Recently, a South Salem resident suggested I write a weekly column to share what’s on my mind. She explained that she really enjoys my writing and would love to read my weekly take on things, whether it’s local or national. To be honest, it’s quite noisy inside my head – there are often a million thoughts struggling for attention, so I’m not sure if she knew exactly what she was in for when she made this request. But since we’re all about pleasing our readers, we figured we’d give it a try! However, Justin and l will likely alternate weeks because, well, we’re a bit busy launching a print magazine and website.
On Tuesday, we witnessed a miracle. The U.S. Senate actually agreed on something – in fact all U.S. senators agreed on something! They unanimously voted for the Sunshine Protection Act. And while I didn’t realize our sunshine was under attack, it’s nice to see them getting along for a hot second.
If members of the House of Representatives vote similarly (Speaker Nancy Pelosi says she’s considering it) and President Biden gets on board, then Americans may never have to change their clocks, or forget to change their clocks, again. The madness would finally end – daylight saving time (DST) would be here to stay.
Given our polarized political landscape (and our utter lack of sleep after “springing forward” two days earlier), we all cheered when we heard the news, but should we? Is a permanent change – one where we live in daylight saving time forever – really better?
As the bill goes to the House, and I continue to walk into rooms and realize I forgot to change another clock, here are five things that have been on my mind this week:
1. The history behind the entire concept of changing our clocks involves a Founding Father, a guy who loves bugs and Canada.
For those of you who haven’t wasted your time (ha!) going down the research rabbit hole this week, here’s a brief history, according to the good folks at Wikipedia. The idea for daylight saving time was first proposed in 1784 by Benjamin Franklin as a way to conserve candles – he was kidding (I think). Just over a century later, a New Zealand entomologist and astronomer recommended changing clocks back two hours every spring so he could have more sunshine to collect and examine insects – he wasn’t kidding. The concept was finally put into law by our neighbors to the north in 1908.
2. Switching to DST permanently means that it’ll be lighter later, which is bad news for criminals, but good news for our local businesses.
Back in 2015, researchers found that an extra hour of sunlight means a possible 27 percent drop in robberies. I guess even criminals must sleep at some point? Extra daylight also means our local shops and restaurants would likely benefit from more customers, which makes sense – who wants to shop when it’s cold and dark outside?
3. If we stop falling back and springing forward, many of our children will go to school in the dark every winter.
In fact, on the shortest day of the year (December 21), the sun wouldn’t rise until 8:15 a.m. in New York. It’s already hard enough to get our middle and high schoolers out of bed for that early bus, do we want to make it even worse?
4. Perhaps our elected officials should’ve considered the science before rushing to “save the daylight.”
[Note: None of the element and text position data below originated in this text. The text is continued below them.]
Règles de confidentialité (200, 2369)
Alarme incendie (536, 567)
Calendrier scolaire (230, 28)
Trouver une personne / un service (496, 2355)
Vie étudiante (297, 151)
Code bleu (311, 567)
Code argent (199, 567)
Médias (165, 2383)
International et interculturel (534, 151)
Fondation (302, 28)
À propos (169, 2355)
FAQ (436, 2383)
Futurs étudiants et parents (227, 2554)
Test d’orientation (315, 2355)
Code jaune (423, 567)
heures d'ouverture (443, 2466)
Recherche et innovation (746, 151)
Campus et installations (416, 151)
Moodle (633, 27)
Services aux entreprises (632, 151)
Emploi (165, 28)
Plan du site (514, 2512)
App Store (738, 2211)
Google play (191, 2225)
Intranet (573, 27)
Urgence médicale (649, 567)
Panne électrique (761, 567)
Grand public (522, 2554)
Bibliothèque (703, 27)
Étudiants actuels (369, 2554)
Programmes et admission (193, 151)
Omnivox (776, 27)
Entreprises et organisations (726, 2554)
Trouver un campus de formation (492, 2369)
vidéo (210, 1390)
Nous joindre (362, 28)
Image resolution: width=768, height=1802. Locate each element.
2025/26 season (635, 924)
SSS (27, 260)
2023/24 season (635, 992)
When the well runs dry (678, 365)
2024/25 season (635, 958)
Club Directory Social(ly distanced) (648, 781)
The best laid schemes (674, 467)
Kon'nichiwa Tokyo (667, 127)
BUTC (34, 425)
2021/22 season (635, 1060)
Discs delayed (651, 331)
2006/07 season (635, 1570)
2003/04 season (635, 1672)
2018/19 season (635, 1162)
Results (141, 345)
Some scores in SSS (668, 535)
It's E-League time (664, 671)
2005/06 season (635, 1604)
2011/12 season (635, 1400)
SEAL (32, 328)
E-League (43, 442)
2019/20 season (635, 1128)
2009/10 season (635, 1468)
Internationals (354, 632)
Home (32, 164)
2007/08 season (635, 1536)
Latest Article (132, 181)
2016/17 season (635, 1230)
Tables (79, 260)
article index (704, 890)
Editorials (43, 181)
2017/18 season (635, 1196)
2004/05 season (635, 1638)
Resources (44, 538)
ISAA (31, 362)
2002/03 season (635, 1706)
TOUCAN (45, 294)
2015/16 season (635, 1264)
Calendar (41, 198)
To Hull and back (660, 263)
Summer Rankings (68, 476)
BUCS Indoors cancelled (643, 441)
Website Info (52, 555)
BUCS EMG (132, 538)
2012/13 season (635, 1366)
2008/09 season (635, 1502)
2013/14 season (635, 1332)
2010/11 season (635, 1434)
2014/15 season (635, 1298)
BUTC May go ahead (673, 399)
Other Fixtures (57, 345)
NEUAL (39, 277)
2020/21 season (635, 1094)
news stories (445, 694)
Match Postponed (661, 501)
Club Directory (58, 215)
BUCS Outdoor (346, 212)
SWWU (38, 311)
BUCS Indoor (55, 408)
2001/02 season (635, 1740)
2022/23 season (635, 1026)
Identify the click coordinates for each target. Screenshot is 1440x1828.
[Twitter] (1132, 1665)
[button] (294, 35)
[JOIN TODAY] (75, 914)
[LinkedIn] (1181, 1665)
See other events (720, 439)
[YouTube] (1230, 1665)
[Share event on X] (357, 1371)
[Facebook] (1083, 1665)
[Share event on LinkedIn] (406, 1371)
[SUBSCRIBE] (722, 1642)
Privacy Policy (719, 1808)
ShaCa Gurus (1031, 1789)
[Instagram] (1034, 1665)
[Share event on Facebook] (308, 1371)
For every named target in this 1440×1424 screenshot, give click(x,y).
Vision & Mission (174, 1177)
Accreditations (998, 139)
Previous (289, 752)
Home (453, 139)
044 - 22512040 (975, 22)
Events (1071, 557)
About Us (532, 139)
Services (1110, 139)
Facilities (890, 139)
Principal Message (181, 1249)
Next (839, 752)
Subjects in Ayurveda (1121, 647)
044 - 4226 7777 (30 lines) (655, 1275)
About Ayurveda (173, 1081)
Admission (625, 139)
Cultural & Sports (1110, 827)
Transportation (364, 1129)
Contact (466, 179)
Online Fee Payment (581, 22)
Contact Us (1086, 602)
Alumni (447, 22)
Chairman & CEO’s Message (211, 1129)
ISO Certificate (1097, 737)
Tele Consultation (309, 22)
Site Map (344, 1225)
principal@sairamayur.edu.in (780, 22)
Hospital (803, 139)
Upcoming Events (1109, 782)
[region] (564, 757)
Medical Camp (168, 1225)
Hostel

According to the American Academy of Sleep Medicine, we shouldn’t switch to DST – we should switch to standard time. They say our circadian rhythm (our internal clock that tells us when to go to sleep and wake up) is more closely in line with standard time. If we make the switch to DST, we could increase our risks for obesity, metabolic syndrome, cardiovascular disease and depression.
More than a dozen other organizations, including the National Safety Council and the National Parent Teacher Association, support switching to standard time.
5. We’ve actually tried this before, and it was a complete and utter failure.
Back in 1974, President Richard Nixon, at the height of the Watergate scandal, signed the Emergency Daylight Saving Time Energy Conservation Act in the hopes of saving energy during a fuel crisis. But the experiment, which was scheduled to last two years, only lasted eight months. It didn’t help the country save on energy, and there were several predawn accidents involving children walking to school. Will it be different this time?
Who is right on this? I’ll let you decide for yourself, but I will leave you with one final thought:
Did you know that it’s really called daylight saving time? There’s no “s” at the end of “saving.” However, the correct wording just doesn’t sound right, so most of us say it wrong.
If the bill does pass, there will be one less grammatical error in our vocabularies. That always makes me happy.
I recently read James Parker’s short essay in The Atlantic titled “An Ode to Being Late.” I loved it so much that I then read it aloud to my daughter who claimed it was too late in the evening for this type of thinking and I was hurting her brain. But for me (and for her, TBH), it was incredibly relatable. If you’re chronically late, this one’s for you.
If you subscribe to The Atlantic, it’s on the last page of your March 2022 issue, or you can read it online. I won’t spoil it for you, but I will say this: I’m now, more than ever, perfectly content with my lateness. And no, I’m not apologizing in advance.
Gia Miller is an award-winning journalist and content writer who lives in Katonah. Her work has appeared in Parents, The Washington Post, Healthline, Well + Good, Psych Central, SheKnows, SELF and more.